Ce qui est bien avec la plupart des raisons que j’ai pu répertorier, c’est qu’elles s’abordent tranquillement et sans tabou. GÉNIAL. Non.
Ne reste pas sans rien dire pour autant. Si tu ne le fais pas pour toi, fais-le pour ton collègue. Aussi brillant et sympathique soit-il, les gens n’aiment pas que les autres gens puent et il risque de passer à côté de nombreuses opportunités s’il ne règle pas rapidement ses petits problèmes d’émanation. Aussi triviale soit-elle, l’odeur corporelle peut constituer un critère rédhibitoire quand il s’agit d’embauche ou d’interaction sociale. Voilà, donc que quelqu’un se dévoue pour rendre service à ce pauvre homme.

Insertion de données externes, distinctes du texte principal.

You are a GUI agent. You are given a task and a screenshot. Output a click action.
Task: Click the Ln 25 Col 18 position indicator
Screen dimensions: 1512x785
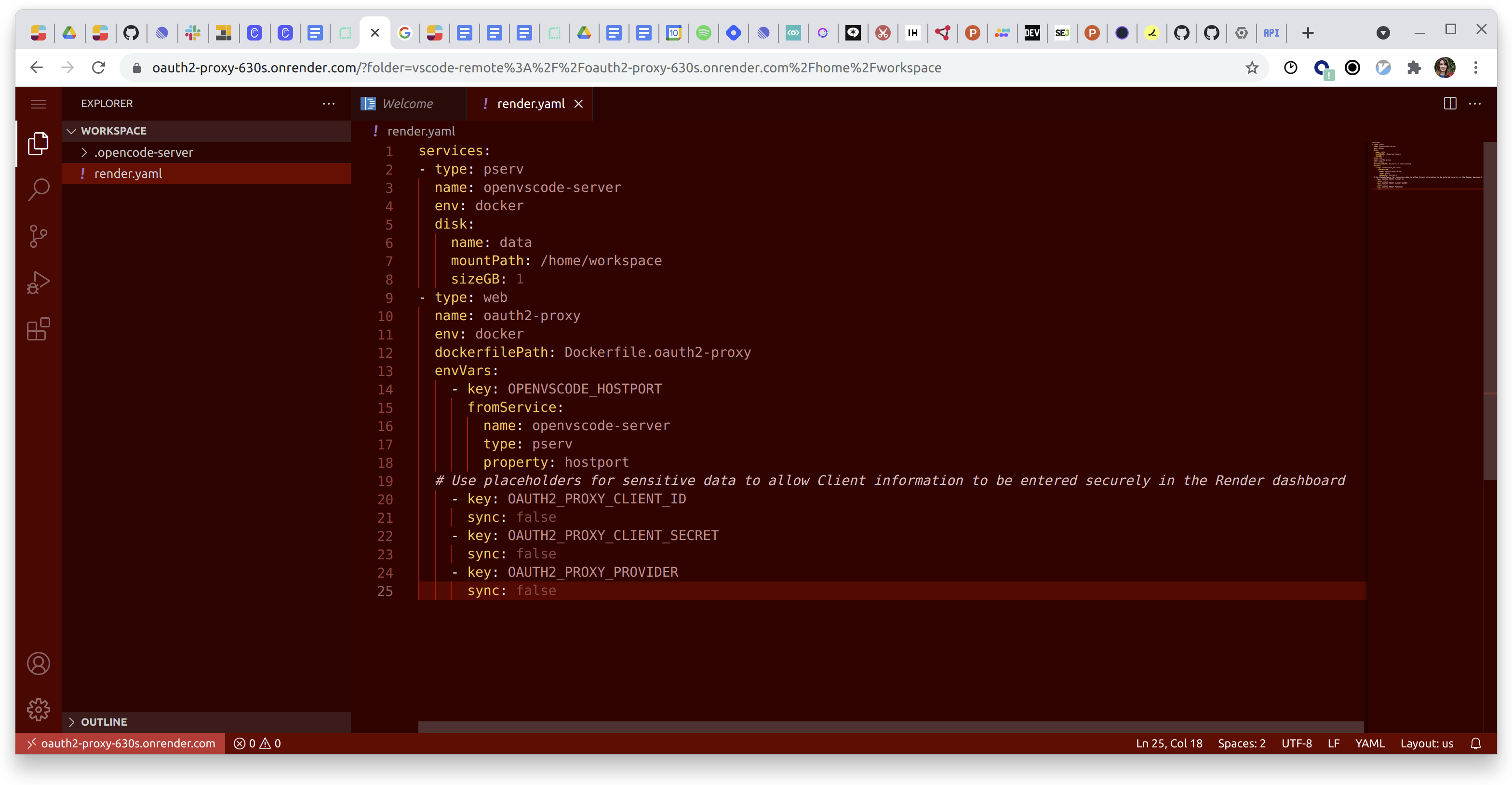click(x=1168, y=743)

Comment dire à quelqu’un qui pue qu’il pue ?
Je vous vois vous refiler la patate chaude entre collègues persifleurs. Chacun espérant secrètement qu’un des autres sera suffisamment bourré à la soirée de Noël qui approche pour lâcher le morceau. STOP. Ne faites pas ça, c’est moche et quelqu’un doit se dévouer une bonne fois pour toutes. Il peut s’agir d’un collègue proche, d’un superviseur ou au contraire d’une personne plus extérieure à l’équipe, selon ce que vous estimerez être le plus bienveillant pour votre collaborateur. Pour la suite, les psys du net ont mis sur pied un protocole très précis à mettre en place lorsque l’on annonce à quelqu’un qu’il sent mauvais et qu’on n’en peut plus :
Parler à l’intéressé à l’abri des regards : « – On pourrait se parler en privé toi et moi ? Je dois te dire quelque chose d’important. – Ah bah oui, j’ai dix minutes, on peut prendre une salle de réunion, si tu veux – NON NON, euh, on va marcher dehors plutôt ? – Ok, j’appelle l’ascenseur. NON Non… Euh descendre 10 étages à pied, ça fait du bien, non ? ».

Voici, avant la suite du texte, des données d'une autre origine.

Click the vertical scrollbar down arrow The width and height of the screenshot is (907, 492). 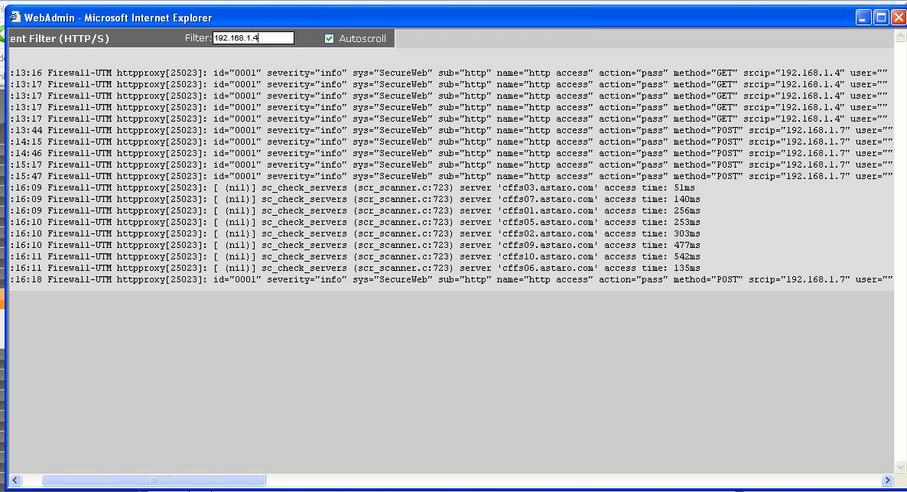[898, 467]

Se montrer bienveillant, mais direct : avant de se lancer, il faut réaffirmer son respect au collègue et le prévenir que ce qu’on va lui dire n’est pas facile, mais qu’à sa place, on aurait aimé être mis au courant. Ensuite, c’est le moment de se lancer. J’ai même trouvé (et traduit, car je suis sympa) la phrase type pour aborder ce genre de situation : « J’ai remarqué que tu avais une odeur assez forte sur toi. Est-ce que c’est quelque chose dont tu as conscience ? Et est-ce que tu penses que tu pourrais faire quelque chose à ce sujet ? ».

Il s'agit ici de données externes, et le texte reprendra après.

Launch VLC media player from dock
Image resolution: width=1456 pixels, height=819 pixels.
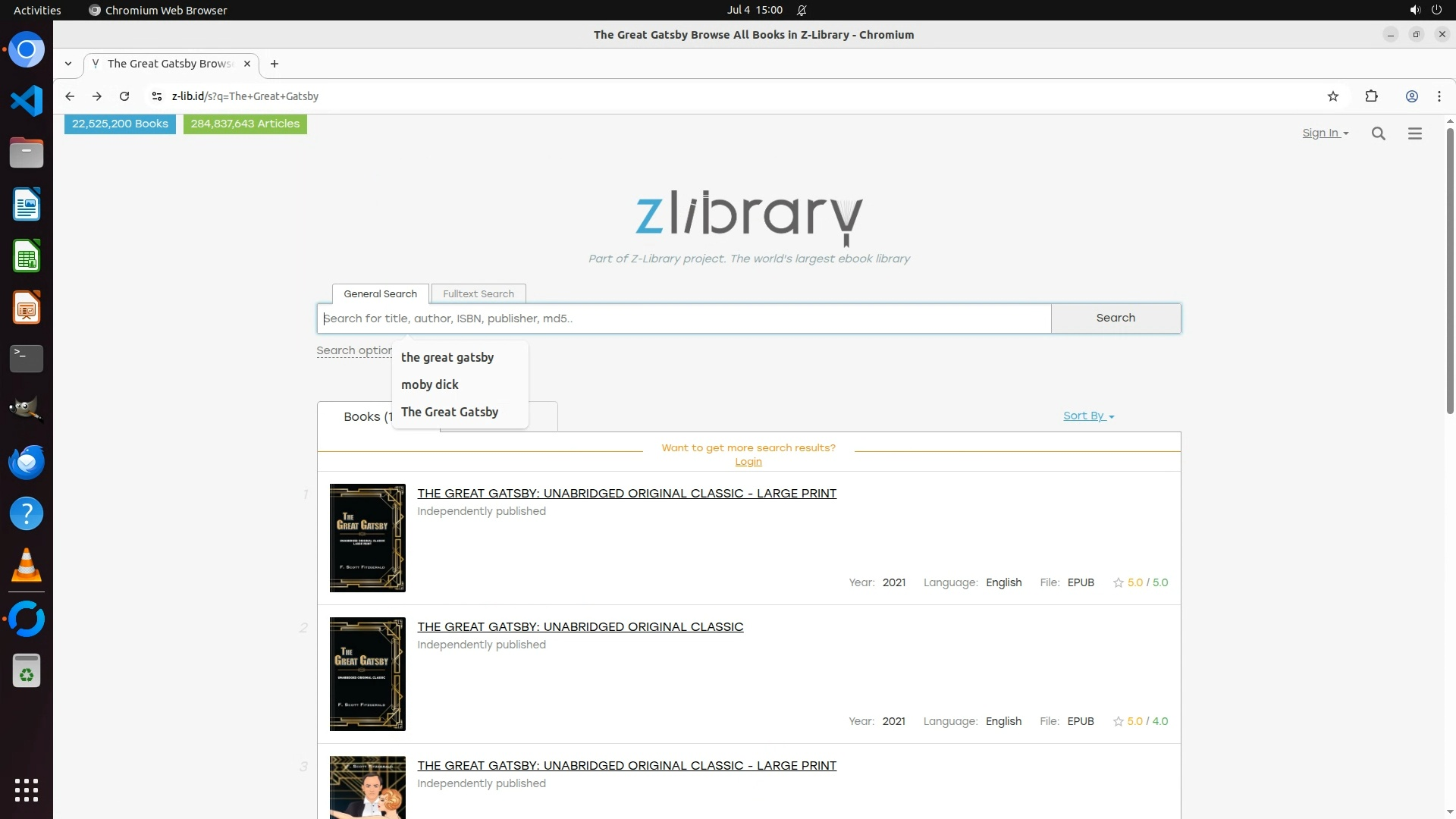[27, 566]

Reprendre le cours de sa vie normale : ce serait tentant de vouloir développer le sujet et y aller de sa petite interprétation personnelle du type : est-ce que tu connais le principe d’un gel douche ? Et peut-être aussi que tu devrais arrêter de manger des asperges ? Et puis je te conseille de… NON. Tu n’es pas dans la vie de cette personne, restes à ta place. Au contraire, une fois la boule puante lâchée (pardon), le sujet peut se clore très vite.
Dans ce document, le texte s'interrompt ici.